* **Verilen Metin**:
Ramazan Sayfası


Ramazan Sayfası 16

Bu sayfa Adıyaman İl Müftülüğü tarafından Diyanet İşleri Başkanlığı yayınlarından yararlanarak hazırlanmıştır.


AYET-İ KERİME

Kitaptan sana vahyedilenleri oku, namazı özenle kıl. Kuşkusuz namaz hayâsızlıktan ve kötülükten meneder. Allah’ı anmak her şeyden önemlidir. Allah yaptıklarınızı bilir. (Ankebut, 29/45)

HADİS-İ ŞERİF

“(Kıyamet günü) kulun ilk hesaba çekileceği şey namazıdır. Eğer bunu tam olarak yapmışsa (ne âlâ!) Ama (farz namazları tamam) değilse Yüce Allah, ‘Kulumun nafilelerine bakın.’ buyurur. Eğer nafile namazı bulunursa, ‘Onunla farzları tamamlayın.’ buyurur”. (Nesâî, Salât, 9)

NAMAZIN FARZLARI

İslamiyet’in en temel ibadetlerinden biri olan namaz, önceki peygamberlerde ve ümmetlerinde olduğu gibi bizim dinimizde de farz kılınmıştır.

İbadetler îfâ edilirken birtakım kurallara dikkat edilerek ve şartlarını yerine getirerek yapılması gerekir. Namaz ibadeti de bu şekilde kurallara bağlıdır. Namazın kurallarının bir kısmı namaz öncesi hazırlık mahiyetinde olup “namazın şartları” olarak isimlendirilir. Bir kısım kurallar ise namaz kılınırken yerine getirilir ki bunlara da “namazın rükûnları” ismi verilir. Şart ve rükûnların toplamı on iki tanedir. Bu yazımızda kısaca bu kuralları izah etmeye çalışacağız.

* **Satırlardan Alıntılar**:

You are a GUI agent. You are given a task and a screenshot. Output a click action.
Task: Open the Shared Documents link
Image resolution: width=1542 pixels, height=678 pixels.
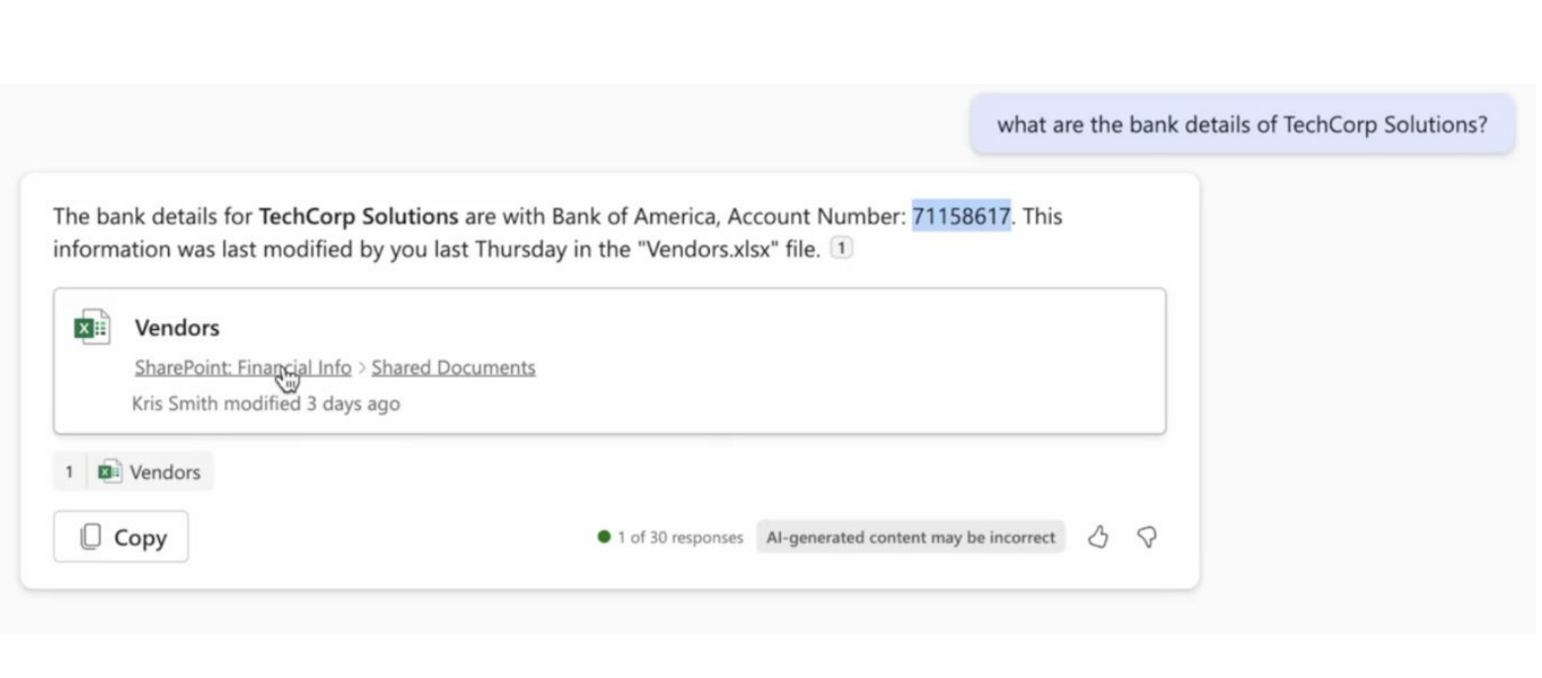pos(453,368)
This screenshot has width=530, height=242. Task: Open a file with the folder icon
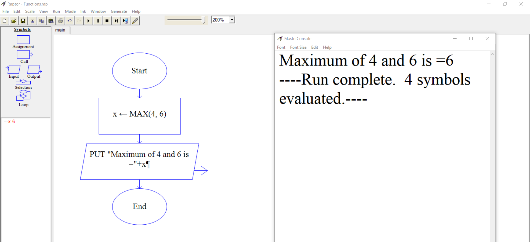[x=14, y=21]
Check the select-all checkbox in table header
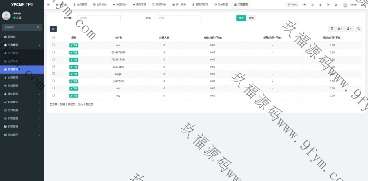This screenshot has width=368, height=181. coord(54,37)
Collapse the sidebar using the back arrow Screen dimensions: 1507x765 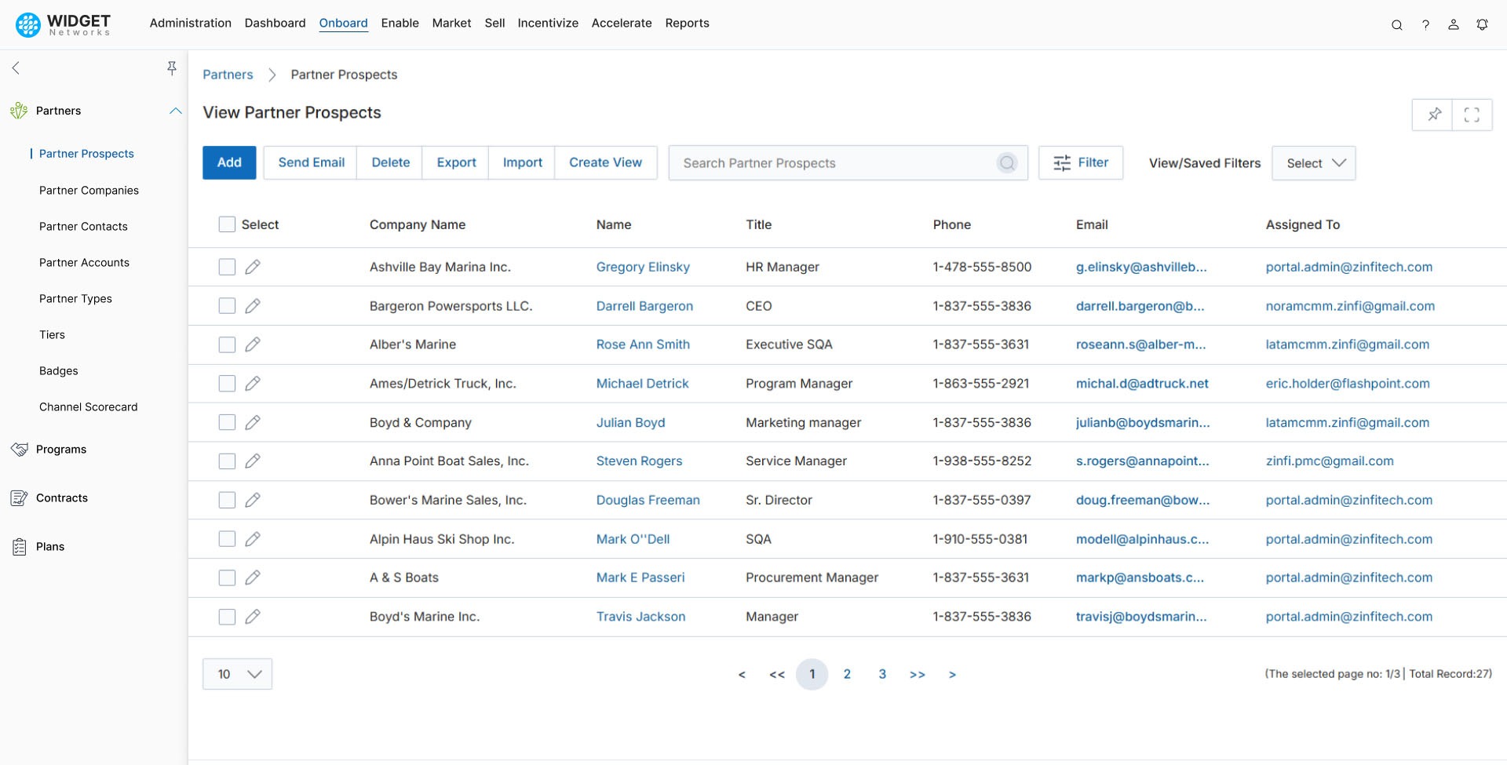(16, 67)
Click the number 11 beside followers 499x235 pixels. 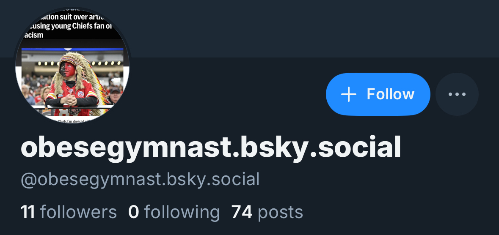point(28,212)
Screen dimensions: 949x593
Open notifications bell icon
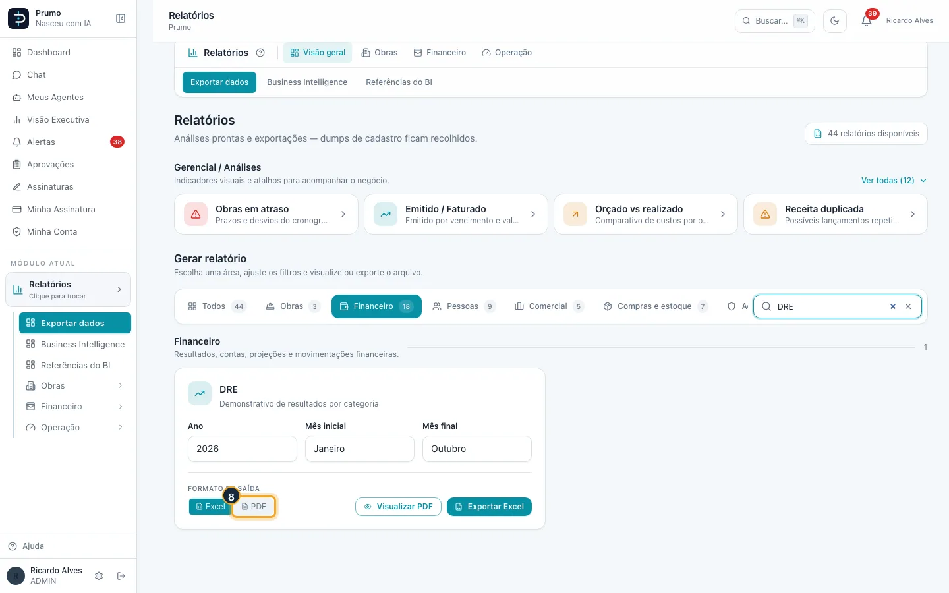(867, 21)
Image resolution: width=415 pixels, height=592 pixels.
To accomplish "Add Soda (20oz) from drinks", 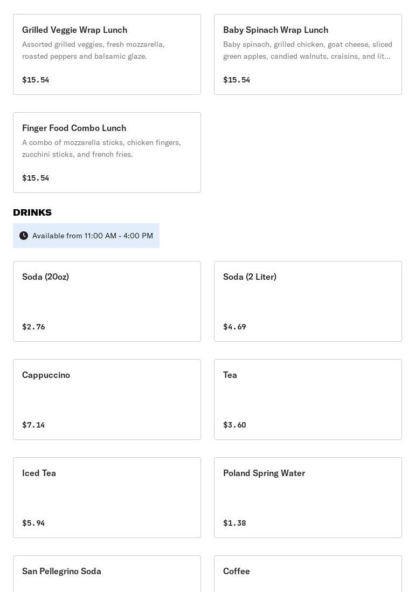I will (x=107, y=301).
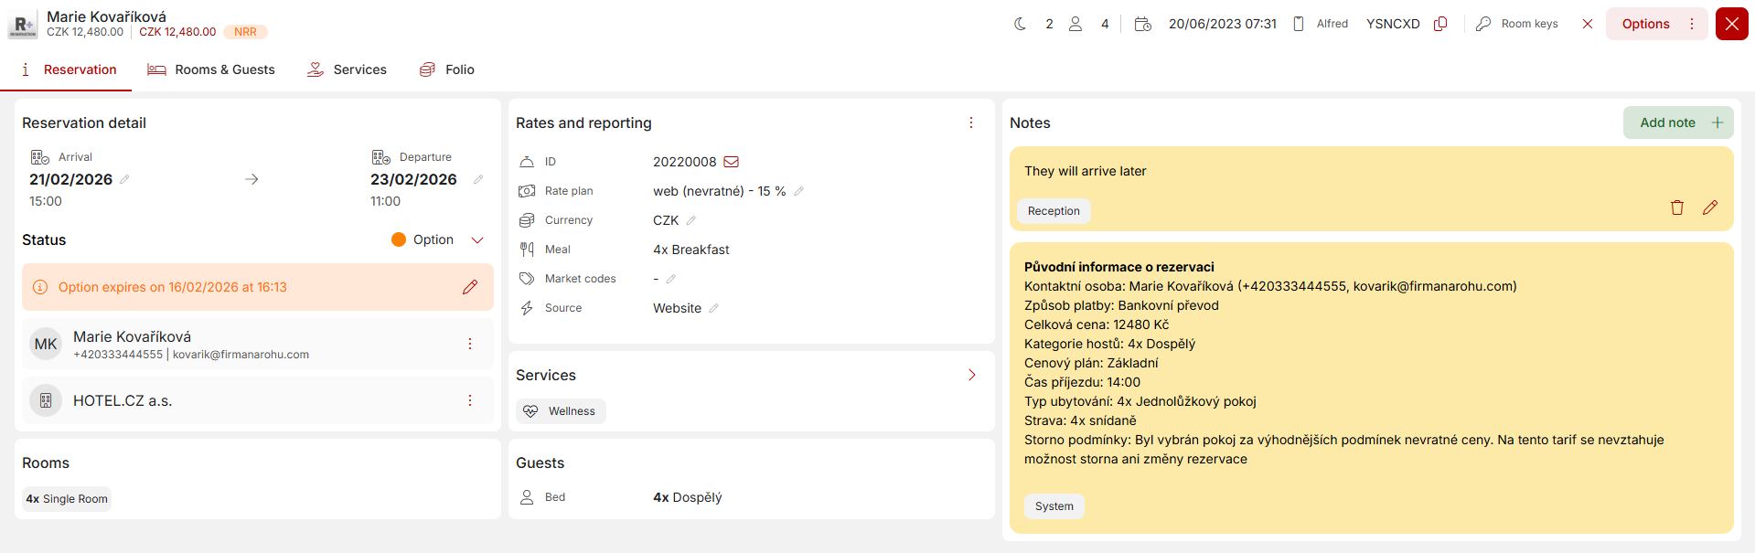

* **Yönerge 1**: Ramazan sayfasında "İbadetler îfâ edilirken" diye başlayan paragrafı, temel bilgilerini koruyarak daha kısa biçimde yeniden yazınız.
* **Yönerge 2**:
Ramazan sayfasına göre aşağıdaki soruları cevaplayınız.
(a) Sayfayı hangi kurum hazırlamıştır?
(b) Hadis-i şerife göre kıyamet günü kulun ilk hesaba çekileceği şey nedir?
(c) Ayet-i kerime hangi sureden alınmıştır?
* **Yönerge 3**: Ramazan sayfasındaki namazın farzlarıyla ilgili yazıyı kaldığı yerden sürdürünüz.

* **Yanıt 1**: İbadetler belirli kurallara uyularak ve şartları yerine getirilerek yapılmalıdır; namaz da kurallara bağlıdır. Namazdan önceki hazırlık niteliğindeki kurallara "namazın şartları", namaz kılınırken yerine getirilenlere ise "namazın rükûnları" denir. Şart ve rükûnların toplamı on iki tanedir.

* **Yanıt 2**:
(a) Adıyaman İl Müftülüğü
(b) Namazı
(c) Ankebut suresi (29/45)

* **Yanıt 3**:
Namazın öncesinde yerine getirilmesi gereken şartların ilki hadesten tahâret dediğimiz abdestsizlik halinin giderilmesidir. Namaz kılmak isteyen kişi gusül abdesti ve namaz abdesti dediğimiz her iki abdeste da sahip olarak namazını yerine getirebilir. İkinci şart, necasetten taharettir. Yani namaz kılacak kişinin namaz kılacağı yerde, elbisesinde veya bedeninde namaz kılmaya engel teşkil edecek bir pislik varsa bunu temizlemesi gerekir. Namazın üçüncü şartı setr-i avrettir. Yani insan vücudunda avret mahalli ismi verilen kısımların örtülmesi anlamındadır. Erkekler için avretin ölçüsü diz kapağı ile göbek deliği arasıdır. Hanımlar için ise yüz, el ve ayaklar dışında kalan tüm vücuttur. Namaz kılacak kişi bu kısımları örtmeden namaza durmamalıdır. Namaz, yüce İlahımızın huzurunda olmak manasındadır. Bu sebeple hanım olsun erkek olsun namaz içindeki giyimini Allah’ın huzurunda olduğu bilinciyle yerine getirmelidir. Namazın dördüncü şartı kıbleye yönelmektir. Müslümanların kıblesi Mekke-i Mükerreme’de bulunan Kâbe’dir. Namaz kılacak kişi mutlaka bu yöne doğru namazını edâ etmelidir. Eğer kıble yönünü bilmiyorsa birilerinden sorup öğrenmeli, soracak kimse yoksa teknolojik veya coğrafi bilgilerden yararlanmalıdır. Namazın beşinci şartı vakittir. Günde beş vakit olarak farz olan her namazın kılınabilmesi için bir vakit vardır. Her bir namazın kendi vakti içinde kılınması gerekir. Vakti henüz girmeden kılınan bir namaz geçerli olmayacaktır. Namazın altıncı şartı ise kılınacak olan namaza niyet etmektir. Niyet, tüm ibadetlerin şartı olduğu gibi namaz içinde şart koşulmuştur.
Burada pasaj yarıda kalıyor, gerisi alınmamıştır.